La naïveté des sensations, la vérité des émotions, s’effacent sous ces plumes privées de pointe comme de tranchant, de facilité autant que de concision. Le métier, et quel métier ! prend la place de tous les mérites ; la lourde navette parcourt avec une rapidité mécanique la trame tissue par l’artisan littéraire. Il croit avoir assez fait s’il a prêté son ministère à un homme du peuple ; du sens moral ou de la vérité pas un mot. Tantôt il fait prêcher la vivandière au profit de sa petite église, tantôt le banqueroutier frauduleux avoue ses manœuvres, le faussaire redit ses opérations ou le déserteur raconte ses périls. Le héros ne manque jamais d’être ce qu’on nomme un prolétaire ; de même entre 1710 et 1780 tout le monde publiait les Mémoires du marquis de *** ; aujourd’hui ce sont les Mémoires d’un homme de peine et les Esquisses sentimentales du Tailleur qu’on estime et qu’on lit. Cette œuvre s’opère sans inspiration et sans amour, comme une œuvre stéréotype ; il y a des recettes que ne manquent jamais d’employer les romanciers biographes ; les exclamations sur le remords, les pages consacrées aux souvenirs de la jeunesse et au doux écho de nos premières émotions voyagent d’une de ces confessions à l’autre et servent également aux mémoires de Zamba le nègre, à ceux du Mormonite américain, à ceux de Marie-Anne Wellington.

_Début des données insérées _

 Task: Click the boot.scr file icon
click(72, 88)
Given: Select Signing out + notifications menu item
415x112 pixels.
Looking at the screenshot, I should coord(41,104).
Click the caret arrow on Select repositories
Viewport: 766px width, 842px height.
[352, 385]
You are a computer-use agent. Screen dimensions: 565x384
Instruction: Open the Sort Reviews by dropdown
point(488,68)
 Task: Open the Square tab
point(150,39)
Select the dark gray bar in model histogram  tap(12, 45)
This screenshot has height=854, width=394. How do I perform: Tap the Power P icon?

Jusqu’ici l’élément démocratique n’a pas trouvé son expression ; je l’ai dit, la littérature du bon sens ferme et de la passion naïve, seule littérature vraiment « populaire, » n’est pas née. On emprunte encore au vieux répertoire, au vieux roman et au vieux drame, leurs couleurs vagues, leur papotage, leur lieu-commun, leur prose filandreuse et sans caractère. Les symptômes de mort intellectuelle nous envahissent, laissant fleurir, oasis rares et isolés, les domaines de Carlyle en Angleterre, de Heine pour l’Allemagne et d’Emerson en Amérique. Les nombreux écrivains falsificateurs dont je m’occupe unissent à bien d’autres mérites l’hypocrisie ; ils ont un penchant prononcé pour la moralité de nourrice ; — c’est d’une moralité supérieure que nous avons besoin, de talens simples, puissans et graves. Nul d’entre eux ne prend le beau rôle de moraliste et de biographe populaire ! pas un n’essaie de retremper dans les dernières et les plus profondes couches de son organisme cette société affaissée, irritée et détendue, de rendre l’énergie et la souplesse à ses fibres malades.